◆ Data for this exercise ◆
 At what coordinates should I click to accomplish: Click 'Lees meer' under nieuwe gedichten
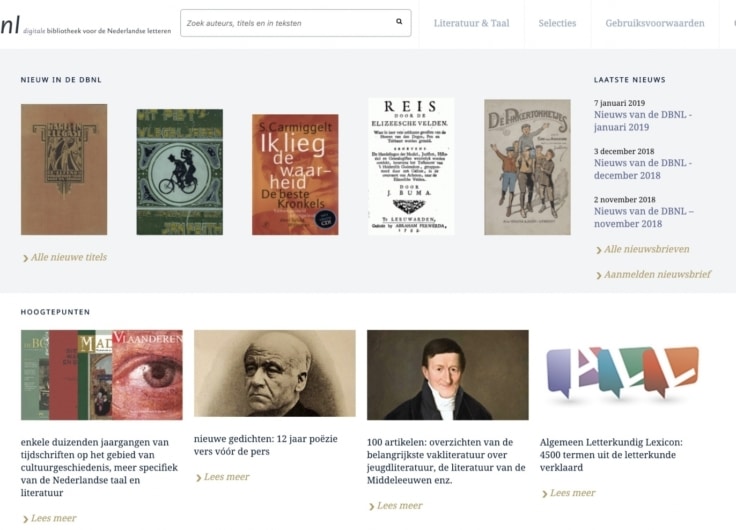226,477
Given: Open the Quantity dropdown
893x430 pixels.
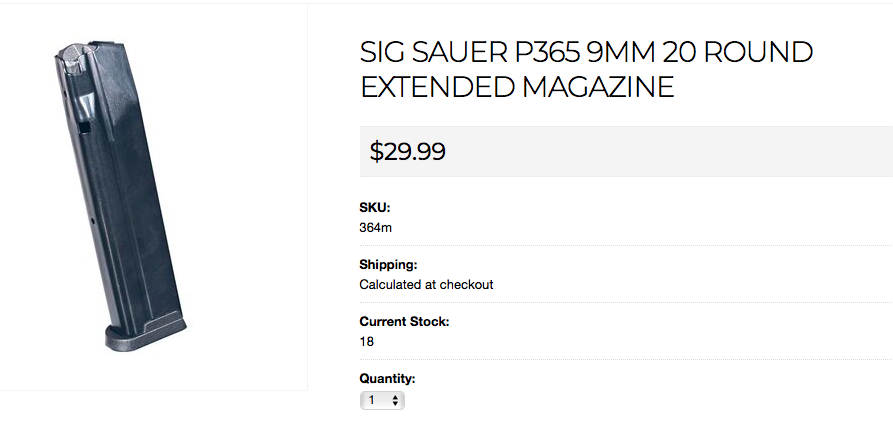Looking at the screenshot, I should 382,400.
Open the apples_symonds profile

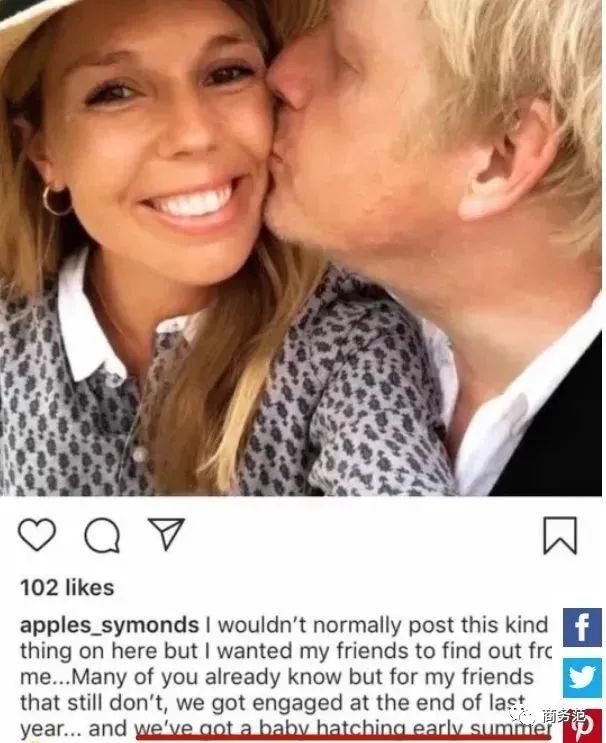coord(110,625)
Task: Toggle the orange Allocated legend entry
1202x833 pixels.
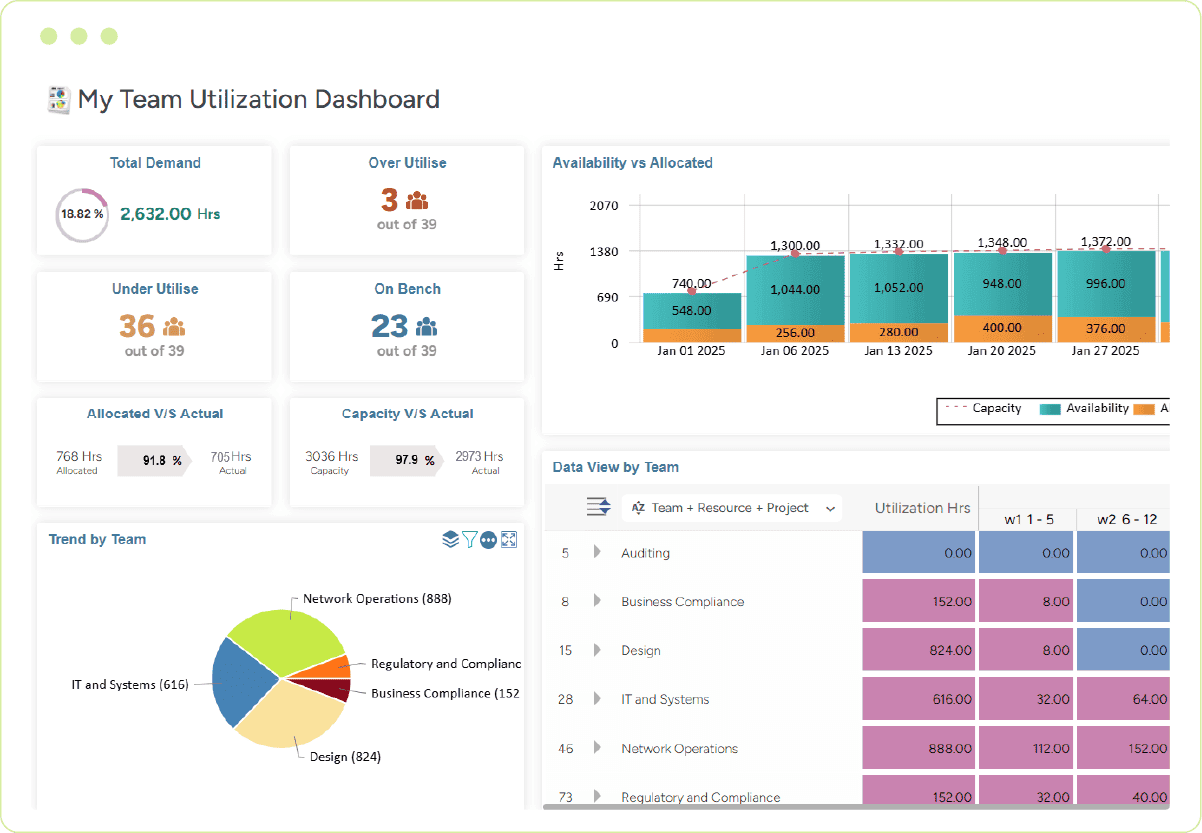Action: tap(1145, 408)
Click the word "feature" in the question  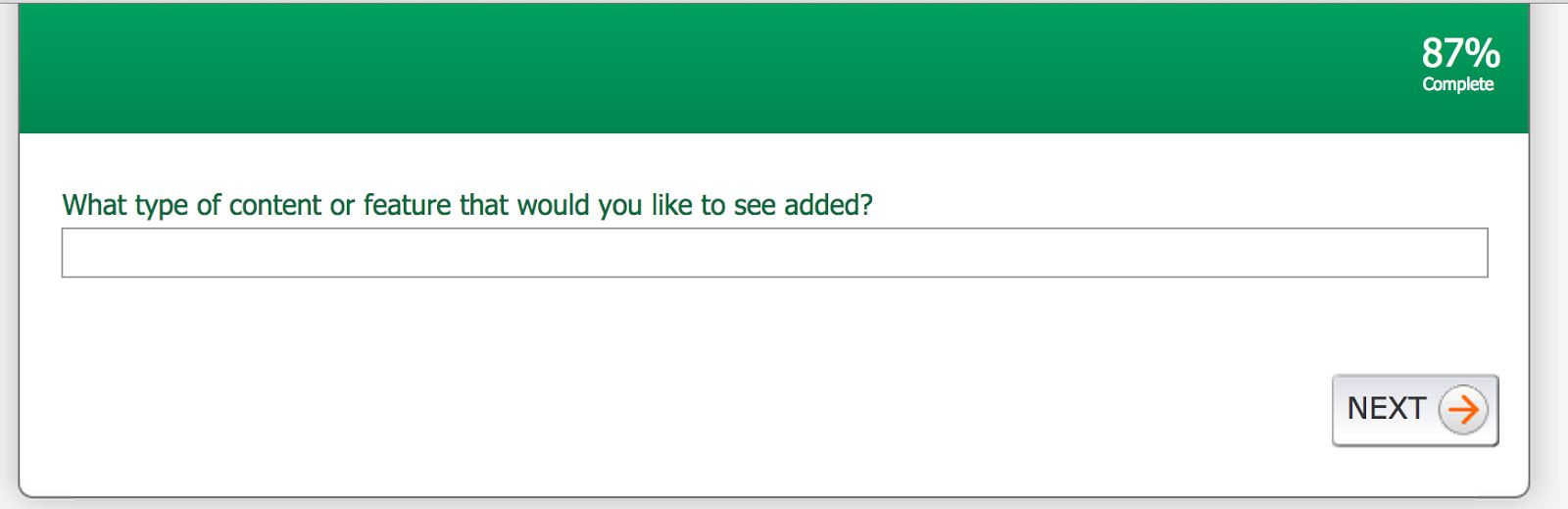[x=408, y=205]
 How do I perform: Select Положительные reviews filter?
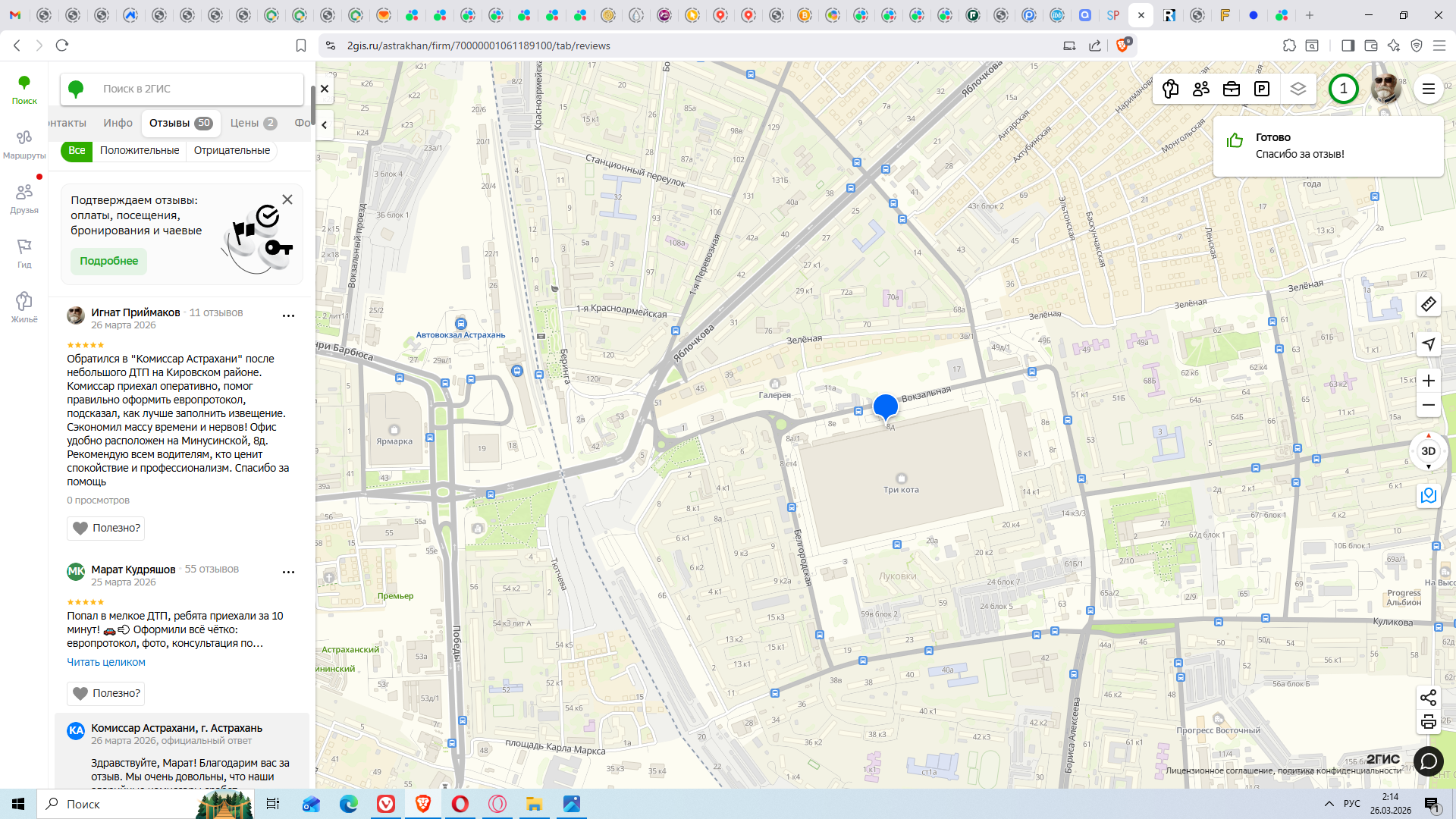pyautogui.click(x=140, y=151)
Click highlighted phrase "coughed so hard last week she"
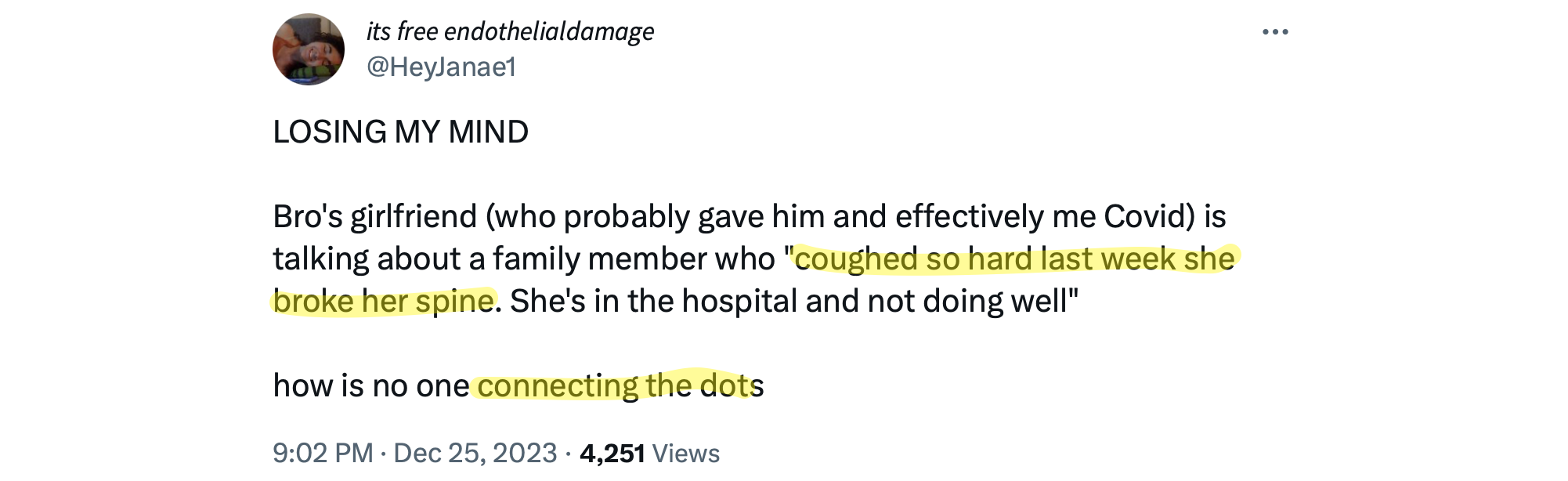 (x=1014, y=259)
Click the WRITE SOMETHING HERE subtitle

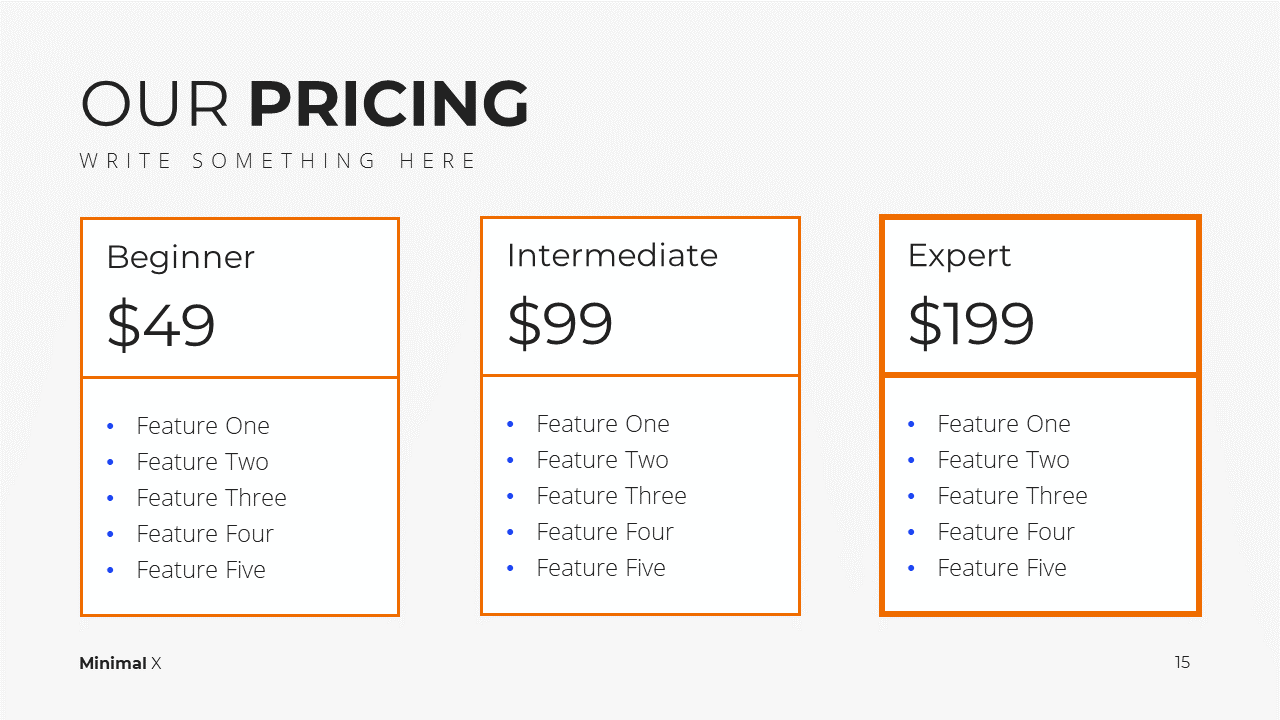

◆ Short problem ◆
Locate every line of the items above that contains the string "Open", treating uppercase and lowercase as distinct, and copy each such line.

◆ Written answer ◆
Given: Open the Quantity dropdown
Open the apples_symonds profile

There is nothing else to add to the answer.